I'm not saying you should absolutely take it to a pro. I offered a lot of useful advice based on experience. One of those pieces of advices is that IF the seating is rounded, THEN you SHOULD take it to a pro. It is still valid. No way you're going to get a rounded bottom corrected using files.

In the meantime, find an ⅛" micro-chisel (it'll be way more expensive than you think) or get an ¼" and get it grinded to ⅛" if you know how to do it properly.

Good luck with the repair.


Pierre
www.torvisse.com


----------



## THRobinson (Jun 29, 2014)

I should be ok... the Squier forum and using a straight edge indicated a flat bottom. Tried to use my fret rocker, but just a hair too thick to fit in there. When I still couldn't get the rocking to stop I put some 600grit paper on the fretboard and went back and forth across that to add a small arch to the bottom of the nut to match the board radius, and still rocked. Again, was a cheap GFS bone nut, practice nut basically. Planning to eventually get a Tusq or Brass top nut, but probably best to figure this out first. 

Not sure if any good, but Irwin has a $10 chisel that's 1/8". Says "precision" but some manufacturers are pretty lose with that term 

https://www.amazon.ca/Irwin-Marples-Chisel-BlueChip-Beveled/dp/B000RFYZLI/ref=sr_1_1?ie=UTF8&qid=1545409362&sr=8-1&keywords=1/8+irwin+chisel

Though if the saddle were rounded, there is always the Tusq nuts for rounded saddles. Just file off the middle notch until sits properly, though the gap must affect the tone.

https://www.amazon.ca/GraphTech-PQ5...ocphy=9001003&hvtargid=pla-434814917759&psc=1


----------



## Ayr Guitars (Oct 24, 2016)

The only place I’ve seen these files is StewMac and Philly Luthier Supply. But, the latter’s are metric width, 2mm and 3mm set. A standard Fender nut will be 1/8”. 

Acoustic bridge saddle slot files - set of 2


----------



## alwaysflat (Feb 14, 2016)

A diy might go and get a 1/8" steel flat bar at the local big box for 10 bucks and put a good little chisel grind to it. 
Cheep steel, but in a pinch ...


----------



## THRobinson (Jun 29, 2014)

Ya, my nut is 3.47mm... 1/8" is 3.175mm so metric files or a 1/8" file/chisel, neither will be an exact fit anyways.

I think I may however order the chisel, since I think for nut slot cleaning I'll use the file so very rarely... the chisel I can use for a few other things as well.

Cheap file ground, I may try. We do have a grinder here buried somewhere, been years since I touched it but, can get files somewhat cheap at least.
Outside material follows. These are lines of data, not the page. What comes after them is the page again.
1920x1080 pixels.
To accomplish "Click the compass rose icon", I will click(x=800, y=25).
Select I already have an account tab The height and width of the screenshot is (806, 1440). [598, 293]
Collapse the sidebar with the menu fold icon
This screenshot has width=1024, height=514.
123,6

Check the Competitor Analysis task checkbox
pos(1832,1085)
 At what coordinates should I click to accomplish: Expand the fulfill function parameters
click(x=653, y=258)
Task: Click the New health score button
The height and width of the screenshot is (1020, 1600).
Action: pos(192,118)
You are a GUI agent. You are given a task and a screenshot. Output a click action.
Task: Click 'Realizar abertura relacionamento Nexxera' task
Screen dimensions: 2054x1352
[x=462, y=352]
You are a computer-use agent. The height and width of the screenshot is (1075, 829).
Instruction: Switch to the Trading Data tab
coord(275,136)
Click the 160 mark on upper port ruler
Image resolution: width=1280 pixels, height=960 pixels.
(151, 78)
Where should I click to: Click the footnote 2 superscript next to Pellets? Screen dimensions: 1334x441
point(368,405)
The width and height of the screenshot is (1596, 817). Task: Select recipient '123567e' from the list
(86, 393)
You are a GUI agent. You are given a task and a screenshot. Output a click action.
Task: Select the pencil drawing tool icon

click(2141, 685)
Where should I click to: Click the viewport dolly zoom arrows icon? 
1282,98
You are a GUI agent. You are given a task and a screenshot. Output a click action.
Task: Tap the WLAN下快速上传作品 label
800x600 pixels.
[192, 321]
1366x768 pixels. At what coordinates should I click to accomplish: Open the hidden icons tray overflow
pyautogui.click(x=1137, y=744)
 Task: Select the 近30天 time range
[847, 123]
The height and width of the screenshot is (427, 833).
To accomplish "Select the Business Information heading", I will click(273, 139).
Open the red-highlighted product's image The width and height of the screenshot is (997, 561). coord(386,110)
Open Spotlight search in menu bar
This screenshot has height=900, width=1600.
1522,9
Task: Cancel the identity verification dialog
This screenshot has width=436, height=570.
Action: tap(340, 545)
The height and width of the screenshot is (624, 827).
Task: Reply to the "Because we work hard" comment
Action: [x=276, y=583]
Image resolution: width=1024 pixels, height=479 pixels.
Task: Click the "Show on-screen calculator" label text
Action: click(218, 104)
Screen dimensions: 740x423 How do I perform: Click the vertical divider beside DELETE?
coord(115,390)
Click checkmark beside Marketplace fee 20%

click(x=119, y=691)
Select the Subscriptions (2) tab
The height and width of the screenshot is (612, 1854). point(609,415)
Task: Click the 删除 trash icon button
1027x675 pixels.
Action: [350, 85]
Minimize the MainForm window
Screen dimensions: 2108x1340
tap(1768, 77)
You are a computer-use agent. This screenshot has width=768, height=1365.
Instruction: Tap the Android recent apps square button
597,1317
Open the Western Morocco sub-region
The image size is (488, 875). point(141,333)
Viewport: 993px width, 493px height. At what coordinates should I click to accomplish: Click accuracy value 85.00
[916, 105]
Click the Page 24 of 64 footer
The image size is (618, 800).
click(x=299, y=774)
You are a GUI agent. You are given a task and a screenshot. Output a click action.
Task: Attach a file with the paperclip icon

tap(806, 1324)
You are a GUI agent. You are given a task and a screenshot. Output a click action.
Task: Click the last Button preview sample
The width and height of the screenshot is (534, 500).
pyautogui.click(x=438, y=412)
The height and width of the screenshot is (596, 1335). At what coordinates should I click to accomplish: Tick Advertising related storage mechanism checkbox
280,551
When my family moved, my Dad was getting pretty on in age so, for the most part all his tools and equipment they just showed into a big pile and left it for the past 10yrs. Tools are mine now, but, it's been a long slow process trying to sort out junk from good, and in some cases, like the router table, I found half of it but not the other. :S

To give an example of how piled up it is... I found a full sized bandsaw a few months ago. Ya... a bandsaw. No idea he even had one, never been used. Brand new and in a pile.


----------